Georgia Code § 33-4-6 — Liability of insurer for damages and attorney’s fees; notice to Commissioner and consumers’ insurance advocate. [Bad Faith]
(a) In the event of a loss which is covered by a policy of insurance and the refusal of the insurer to pay the same within 60 days after a demand has been made by the holder of the policy and a finding has been made that such refusal was in bad faith, the insurer shall be liable to pay such holder, in addition to the loss, not more than 50 percent of the liability of the insurer for the loss or $5,000.00, whichever is greater, and all reasonable attorney’s fees for the prosecution of the action against the insurer. The action for bad faith shall not be abated by payment after the 60 day period nor shall the testimony or opinion of an expert witness be the sole basis for a summary judgment or directed verdict on the issue of bad faith. The amount of any reasonable attorney’s fees shall be determined by the trial jury and shall be included in any judgment which is rendered in the action; provided, however, that the attorney’s fees shall be fixed on the basis of competent expert evidence as to the reasonable value of the services based on the time spent and legal and factual issues involved in accordance with prevailing fees in the locality where the action is pending; provided, further, that the trial court shall have the discretion, if it finds the jury verdict fixing attorney’s fees to be greatly excessive or inadequate, to review and amend the portion of the verdict fixing attorney’s fees without the necessity of disapproving the entire verdict. The limitations contained in this Code section in reference to the amount of attorney’s fees are not controlling as to the fees which may be agreed upon by the plaintiff and the plaintiff’s attorney for the services of the attorney in the action against the insurer.

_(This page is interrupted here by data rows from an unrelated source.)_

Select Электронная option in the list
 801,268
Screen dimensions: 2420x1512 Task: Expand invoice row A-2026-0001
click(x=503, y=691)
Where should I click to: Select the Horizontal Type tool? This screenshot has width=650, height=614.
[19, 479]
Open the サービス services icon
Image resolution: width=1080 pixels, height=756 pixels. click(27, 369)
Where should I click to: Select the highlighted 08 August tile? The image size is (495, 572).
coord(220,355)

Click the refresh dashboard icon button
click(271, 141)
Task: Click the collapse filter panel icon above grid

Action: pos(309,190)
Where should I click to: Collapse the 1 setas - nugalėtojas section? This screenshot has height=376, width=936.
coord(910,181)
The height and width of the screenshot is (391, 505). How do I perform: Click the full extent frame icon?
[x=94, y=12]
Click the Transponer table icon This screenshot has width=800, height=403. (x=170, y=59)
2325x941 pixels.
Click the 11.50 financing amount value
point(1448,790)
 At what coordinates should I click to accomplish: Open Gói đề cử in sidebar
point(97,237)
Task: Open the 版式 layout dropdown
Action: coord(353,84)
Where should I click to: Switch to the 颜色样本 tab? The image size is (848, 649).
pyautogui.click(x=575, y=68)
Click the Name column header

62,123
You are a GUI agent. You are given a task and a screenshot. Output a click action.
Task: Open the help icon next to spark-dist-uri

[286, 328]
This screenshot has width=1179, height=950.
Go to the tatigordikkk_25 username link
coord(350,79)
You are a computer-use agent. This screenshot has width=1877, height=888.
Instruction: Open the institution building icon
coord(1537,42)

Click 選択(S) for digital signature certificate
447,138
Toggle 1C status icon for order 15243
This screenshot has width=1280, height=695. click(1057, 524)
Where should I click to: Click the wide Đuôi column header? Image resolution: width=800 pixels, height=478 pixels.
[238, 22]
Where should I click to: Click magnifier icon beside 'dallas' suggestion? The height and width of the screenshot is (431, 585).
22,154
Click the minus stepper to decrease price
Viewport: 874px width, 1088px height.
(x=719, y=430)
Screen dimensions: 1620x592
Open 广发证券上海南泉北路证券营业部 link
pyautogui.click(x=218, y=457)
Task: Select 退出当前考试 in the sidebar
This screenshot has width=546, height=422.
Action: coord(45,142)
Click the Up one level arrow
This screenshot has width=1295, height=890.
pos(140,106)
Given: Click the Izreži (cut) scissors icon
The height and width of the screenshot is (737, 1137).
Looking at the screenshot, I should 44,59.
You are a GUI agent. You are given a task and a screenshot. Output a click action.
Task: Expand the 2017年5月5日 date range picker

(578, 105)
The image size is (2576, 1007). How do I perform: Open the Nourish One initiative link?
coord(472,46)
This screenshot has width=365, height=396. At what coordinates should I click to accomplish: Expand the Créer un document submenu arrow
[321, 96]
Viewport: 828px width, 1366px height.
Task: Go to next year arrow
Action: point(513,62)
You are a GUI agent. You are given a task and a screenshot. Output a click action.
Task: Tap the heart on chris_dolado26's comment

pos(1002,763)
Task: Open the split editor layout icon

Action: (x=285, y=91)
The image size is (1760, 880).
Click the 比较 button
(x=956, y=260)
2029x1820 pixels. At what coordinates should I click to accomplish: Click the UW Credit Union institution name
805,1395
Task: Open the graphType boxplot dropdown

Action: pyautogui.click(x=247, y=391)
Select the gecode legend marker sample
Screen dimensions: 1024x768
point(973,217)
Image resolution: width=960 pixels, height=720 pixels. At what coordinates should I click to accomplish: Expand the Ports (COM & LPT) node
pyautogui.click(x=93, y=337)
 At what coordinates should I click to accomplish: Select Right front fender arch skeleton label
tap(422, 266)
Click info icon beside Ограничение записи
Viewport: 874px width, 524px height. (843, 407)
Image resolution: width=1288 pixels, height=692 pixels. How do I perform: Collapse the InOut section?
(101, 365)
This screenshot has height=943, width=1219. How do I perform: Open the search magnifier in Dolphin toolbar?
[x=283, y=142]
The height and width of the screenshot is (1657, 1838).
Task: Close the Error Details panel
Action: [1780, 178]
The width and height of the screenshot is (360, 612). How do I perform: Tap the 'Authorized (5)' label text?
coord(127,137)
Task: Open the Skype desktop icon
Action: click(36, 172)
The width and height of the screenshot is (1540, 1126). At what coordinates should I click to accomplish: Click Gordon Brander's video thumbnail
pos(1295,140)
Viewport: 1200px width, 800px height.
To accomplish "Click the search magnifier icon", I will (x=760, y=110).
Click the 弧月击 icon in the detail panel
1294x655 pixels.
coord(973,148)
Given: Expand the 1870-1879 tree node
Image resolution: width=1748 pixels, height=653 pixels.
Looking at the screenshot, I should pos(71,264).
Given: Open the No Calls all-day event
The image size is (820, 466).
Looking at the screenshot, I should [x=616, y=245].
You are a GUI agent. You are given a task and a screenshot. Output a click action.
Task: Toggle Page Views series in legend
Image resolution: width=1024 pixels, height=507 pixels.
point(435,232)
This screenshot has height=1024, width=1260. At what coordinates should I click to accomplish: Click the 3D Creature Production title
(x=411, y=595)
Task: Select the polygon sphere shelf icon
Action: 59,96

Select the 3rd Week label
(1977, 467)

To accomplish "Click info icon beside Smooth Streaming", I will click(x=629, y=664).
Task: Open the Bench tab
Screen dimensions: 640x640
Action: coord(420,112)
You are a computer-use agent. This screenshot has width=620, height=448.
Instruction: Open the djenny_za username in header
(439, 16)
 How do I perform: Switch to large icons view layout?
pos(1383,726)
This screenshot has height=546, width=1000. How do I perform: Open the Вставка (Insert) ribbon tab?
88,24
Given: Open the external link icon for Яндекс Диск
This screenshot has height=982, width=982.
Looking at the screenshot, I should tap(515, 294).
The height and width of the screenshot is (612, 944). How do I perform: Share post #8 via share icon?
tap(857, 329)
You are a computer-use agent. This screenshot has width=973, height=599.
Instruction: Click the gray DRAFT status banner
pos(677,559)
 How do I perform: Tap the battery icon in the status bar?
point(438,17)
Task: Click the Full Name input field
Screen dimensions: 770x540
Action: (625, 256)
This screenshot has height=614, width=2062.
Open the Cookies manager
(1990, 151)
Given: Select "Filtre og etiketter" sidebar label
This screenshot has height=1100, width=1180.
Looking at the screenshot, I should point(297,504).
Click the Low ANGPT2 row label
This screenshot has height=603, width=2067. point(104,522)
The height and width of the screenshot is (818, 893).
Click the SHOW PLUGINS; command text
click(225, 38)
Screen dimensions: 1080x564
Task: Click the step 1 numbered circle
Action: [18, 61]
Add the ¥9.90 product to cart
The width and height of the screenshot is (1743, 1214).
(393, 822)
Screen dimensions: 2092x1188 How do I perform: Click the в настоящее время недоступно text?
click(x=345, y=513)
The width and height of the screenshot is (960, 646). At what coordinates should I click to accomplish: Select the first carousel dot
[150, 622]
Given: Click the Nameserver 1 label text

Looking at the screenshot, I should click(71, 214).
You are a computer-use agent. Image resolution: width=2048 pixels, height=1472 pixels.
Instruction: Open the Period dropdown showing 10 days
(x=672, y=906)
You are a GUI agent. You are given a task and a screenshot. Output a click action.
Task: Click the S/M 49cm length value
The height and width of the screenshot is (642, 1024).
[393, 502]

(b) In any action brought pursuant to subsection (a) of this Code section, and within 20 days of bringing such action, the plaintiff shall, in addition to service of process in accordance with Code Section 9-11-4, mail to the Commissioner of Insurance a copy of the demand and complaint by first-class mail. Failure to comply with this subsection may be cured by delivering same.
Georgia Code § 33-24-8 — Admissibility in evidence of applications in actions between insurer and insured.
As to kinds of insurance other than life insurance, no application for insurance signed by or on behalf of the insured shall be admissible in evidence in any action between the insured and the insurer arising out of the policy applied for if the insurer, at expiration of 30 days after receipt by the insurer of written demand by or on behalf of the insured for a copy of the application, has failed to furnish to the insured a copy of the application reproduced by any legible means.